Task: Repeat the whole listing below word for word, and leave the pictures out of your copy.

++++ Raw data

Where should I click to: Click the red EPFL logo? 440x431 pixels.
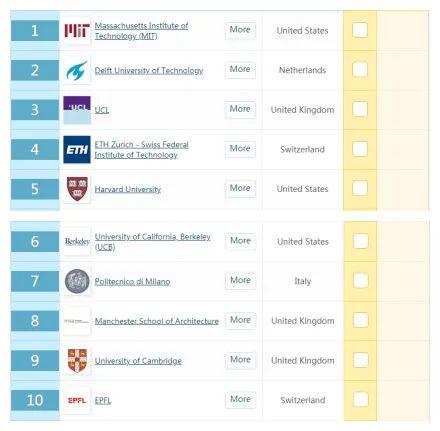77,400
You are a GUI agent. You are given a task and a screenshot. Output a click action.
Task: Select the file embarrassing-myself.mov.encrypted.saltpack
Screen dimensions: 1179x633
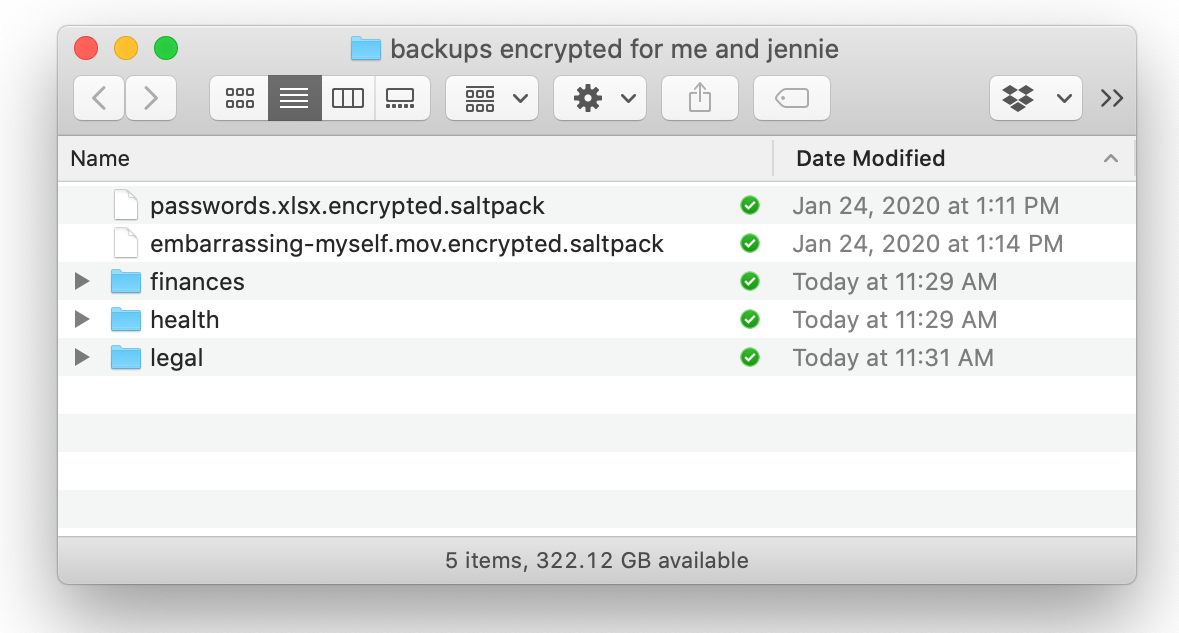406,243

++++++++

Answer to this task:
Where should I click to: Click the red EPFL logo? 440x431 pixels.
77,400
You are a GUI agent. You are given a task and a screenshot. Output a click action.
Task: Select the file embarrassing-myself.mov.encrypted.saltpack
Screen dimensions: 1179x633
406,243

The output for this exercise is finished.